Décideurs. Une restructuration de la dette française permettrait-elle de sortir de l’impasse ?
B. C.
C’est la seule option envisagée par les créanciers de la France. Selon moi, la France doit faire cessation de paiement. Si l’État n’engage pas les réformes nécessaires, le pays court le risque d’être mis sous tutelle par le Fonds monétaire international. Il faut tirer les enseignements de la restructuration de la dette grecque en 2010 : un défaut de paiement est une solution plausible.

Décideurs. Qui pourrait redresser l’économie en 2017 ?
B. C
. Aujourd’hui, personne ne peut deviner qui prendra la suite de François Hollande dans trois ans. Selon moi, il faut chercher un homme fort en dehors des partis politiques traditionnels. Par exemple, l'Italie est sortie de la récession en faisant appel à un commissaire européen. Mario Monti a été nommé à la tête du pays en 2011. Un scénario semblable est envisageable pour la France en 2017.

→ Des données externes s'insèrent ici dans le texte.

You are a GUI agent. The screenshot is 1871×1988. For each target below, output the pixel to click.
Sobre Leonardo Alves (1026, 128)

Décideurs. Que pensez-vous des propositions de réduction des dépenses publiques émises par François Fillon, Hervé Mariton ou Nicolas Sarkozy ?
B. C.
François Fillon propose par exemple de revoir le fonctionnement de l’État Providence en supprimant 600 000 postes de fonctionnaires. En pratique, une telle réduction des effectifs de la fonction publique ne pourrait être acceptée. De son côté, Hervé Mariton pointe du doigt l’inefficacité du système de sécurité sociale. Ses critiques sont infondées : ce sont les prélèvements de l’État sur les caisses d’assurance qui les rendent en apparence déficitaires. Parmi les débats actuels figure en tête de liste la réforme des retraites. Reculer l’âge légal de 62 ans à 63 ans comme le suggère Nicolas Sarkozy ne résorberait pas non plus le déficit de la caisse d’assurance vieillesse. Aujourd’hui, la préretraite est largement utilisée par les entreprises pour mettre à l’écart les salariés de plus de 50 ans. Pour qu’une telle mesure soit efficace, il faudrait changer la mentalité des dirigeants afin qu’ils conservent les seniors plus longtemps au sein de leurs équipes.

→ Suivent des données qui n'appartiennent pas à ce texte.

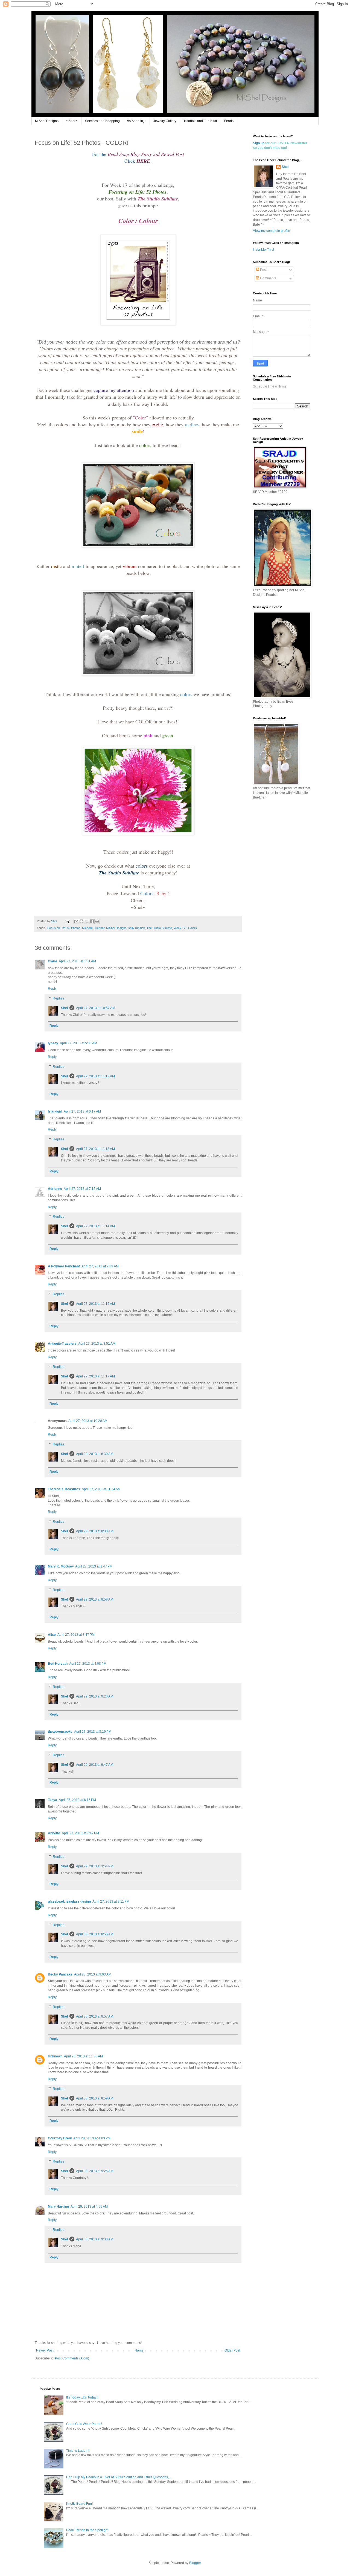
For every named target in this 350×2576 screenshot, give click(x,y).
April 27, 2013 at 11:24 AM (101, 1489)
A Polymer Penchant (64, 1266)
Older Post (232, 2350)
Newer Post (44, 2350)
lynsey (53, 1043)
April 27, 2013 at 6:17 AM (82, 1111)
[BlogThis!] (81, 921)
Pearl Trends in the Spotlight (87, 2530)
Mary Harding (58, 2206)
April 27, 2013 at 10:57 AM (95, 1008)
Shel (64, 1008)
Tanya (52, 1800)
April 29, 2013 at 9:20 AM (94, 1696)
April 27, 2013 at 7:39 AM (100, 1266)
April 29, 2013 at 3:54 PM (94, 1866)
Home (139, 2350)
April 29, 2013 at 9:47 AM (94, 1765)
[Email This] (76, 921)
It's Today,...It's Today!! (82, 2397)
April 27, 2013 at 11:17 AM (95, 1376)
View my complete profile (271, 231)
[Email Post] (67, 921)
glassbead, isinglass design (69, 1901)
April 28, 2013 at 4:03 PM (91, 2138)
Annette (54, 1833)
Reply (52, 988)
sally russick (136, 928)
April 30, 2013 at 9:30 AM (94, 2239)
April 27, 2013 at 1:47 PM (93, 1566)
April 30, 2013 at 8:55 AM (94, 1934)
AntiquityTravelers (62, 1343)
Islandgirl (55, 1111)
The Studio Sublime (159, 928)
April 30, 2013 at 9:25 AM (94, 2171)
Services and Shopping (102, 121)
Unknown (55, 2056)
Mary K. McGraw (61, 1566)
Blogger (195, 2563)
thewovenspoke (60, 1732)
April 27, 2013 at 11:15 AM (95, 1304)
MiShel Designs (47, 121)
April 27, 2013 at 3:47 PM (76, 1635)
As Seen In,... (136, 121)
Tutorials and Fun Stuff (200, 121)
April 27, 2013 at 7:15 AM (82, 1189)
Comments (267, 278)
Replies (58, 998)
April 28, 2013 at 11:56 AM (83, 2056)
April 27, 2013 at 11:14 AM (95, 1226)
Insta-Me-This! (263, 250)
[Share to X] (86, 921)
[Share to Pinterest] (97, 921)
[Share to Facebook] (92, 921)
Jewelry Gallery (164, 121)
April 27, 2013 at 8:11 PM (110, 1901)
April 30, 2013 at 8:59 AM (94, 2098)
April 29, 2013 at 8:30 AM (94, 1454)
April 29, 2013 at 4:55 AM (89, 2206)
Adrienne (55, 1189)
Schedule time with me (270, 386)
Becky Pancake (60, 1974)
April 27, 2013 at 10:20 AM (87, 1421)
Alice (52, 1635)
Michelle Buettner (93, 928)
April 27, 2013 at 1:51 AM (77, 961)
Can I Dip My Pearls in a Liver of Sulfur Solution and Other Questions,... (118, 2477)
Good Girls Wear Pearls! (84, 2424)
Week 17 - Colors (185, 928)
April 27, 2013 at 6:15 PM (77, 1800)
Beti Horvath (58, 1664)
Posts (263, 270)
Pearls (229, 121)
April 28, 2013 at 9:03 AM (92, 1974)
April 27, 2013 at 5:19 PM (92, 1732)
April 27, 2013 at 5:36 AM (78, 1043)
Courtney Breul (60, 2138)
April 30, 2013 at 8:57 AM (94, 2016)
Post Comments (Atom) (72, 2358)
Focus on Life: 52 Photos (63, 928)
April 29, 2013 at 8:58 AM (94, 1599)
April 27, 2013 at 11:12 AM (95, 1076)
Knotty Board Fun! (79, 2504)
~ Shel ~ (72, 121)
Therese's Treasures (64, 1489)
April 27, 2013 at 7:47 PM (80, 1833)
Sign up (258, 143)
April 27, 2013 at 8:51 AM (96, 1343)
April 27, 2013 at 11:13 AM (95, 1149)
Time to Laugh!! (77, 2451)
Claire (52, 961)
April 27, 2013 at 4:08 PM (87, 1664)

Décideurs. Quelles sont vos propositions de réformes ?
B. C.
Il faut faire des économies. Tout d’abord, réduire les revenus des hauts fonctionnaires générerait dix-sept milliards d’euros. Actuellement, le salaire médian des fonctionnaires de catégorie A’ s’élève à 7 600 euros net par mois. Il faudrait diviser leur traitement par deux et baisser proportionnellement leur temps de travail. Parmi les solutions, citons également le plafonnement des allocations chômage à deux mille euros et la limitation de leur versement dans le temps à deux ans. Dans l’hypothèse où la France serait mise sous tutelle de ses créanciers, un gel des avoirs pourrait être imposé comme à Chypre au printemps 2013.

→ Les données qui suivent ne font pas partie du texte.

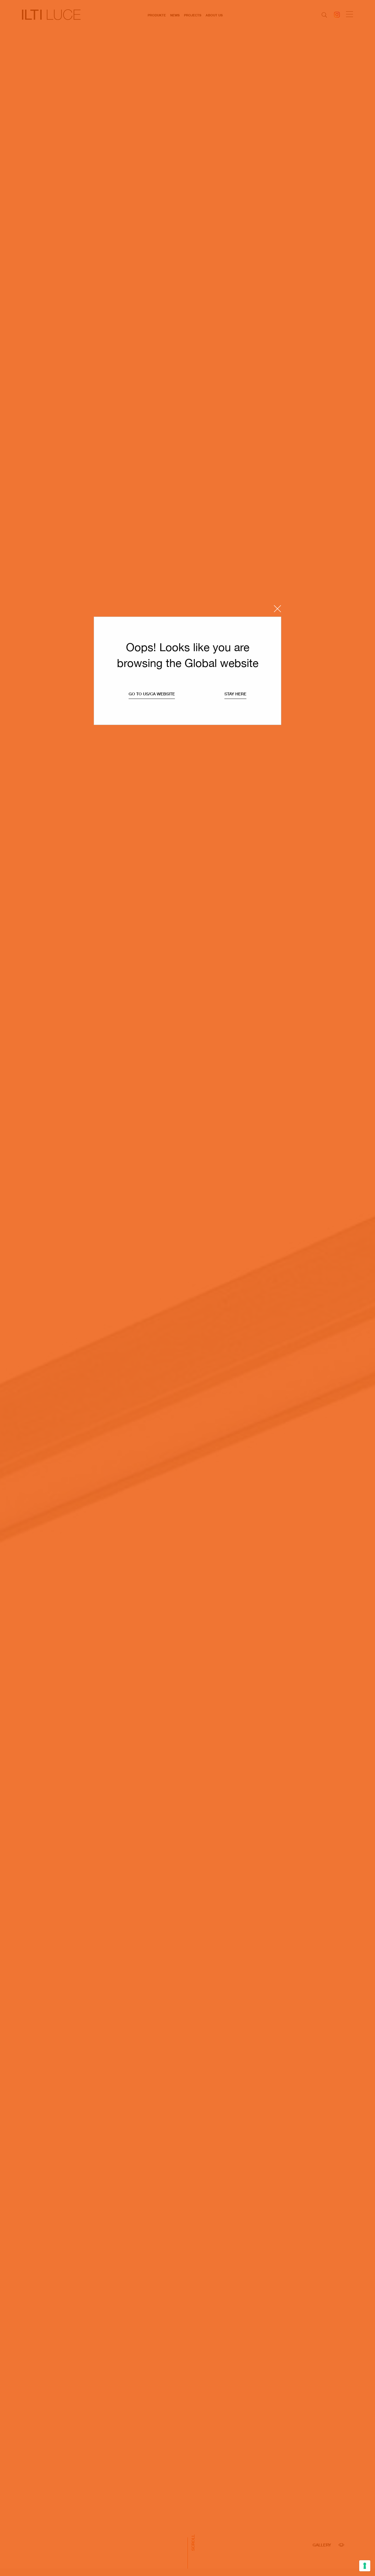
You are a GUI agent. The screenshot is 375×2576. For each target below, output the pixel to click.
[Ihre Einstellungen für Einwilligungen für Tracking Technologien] (364, 2565)
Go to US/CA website (152, 694)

Décideurs. Les politiques de relance de l’économie vous paraissent-elles crédibles ?
B. C.
Les plans de relance n’ont jamais fonctionné. Le New Deal imaginé par Franklin Roosevelt pour relancer l’économie américaine dans les années 1930 a été un échec. Seule la Seconde Guerre mondiale a permis la reprise économique. L’exemple des États-Unis aujourd’hui prouve l’inefficacité des politiques keynésiennes. En 2008, la Banque centrale américaine a injecté 3 000 milliards de dollars dans l’économie américaine. Cinq ans plus tard, le niveau de l’emploi dépasse à peine de 0,77 point celui de 2008. La valeur des logements neufs n’a pas non plus retrouvé ses niveaux d'avant-crise. Elle n'a jamais été aussi basse depuis les années 1980. L’indice boursier Case-Shiller, mesurant la valeur nominale du marché de l’immobilier neuf aux États-Unis, est reparti à la hausse, mais il est aujourd’hui fixé à 504, contre plus de 1 200 avant la crise.


Décideurs. Quels sont les leviers de la croissance de demain ?
B. C.
Pour relancer l’économie française, il faut à tout prix rendre le pays attractif. Les investissements directs à l’étranger (IDE) comme ceux du conglomérat Fosun dans le Club Med ou l’entrée de la société Dongfeng au capital de PSA sont un excellent levier de croissance. Malheureusement, rien n’est fait pour attirer ces investissements en France, notamment dans les entreprises publiques comme l’illustre l’affaire du rachat des actifs d’Alstom en 2014.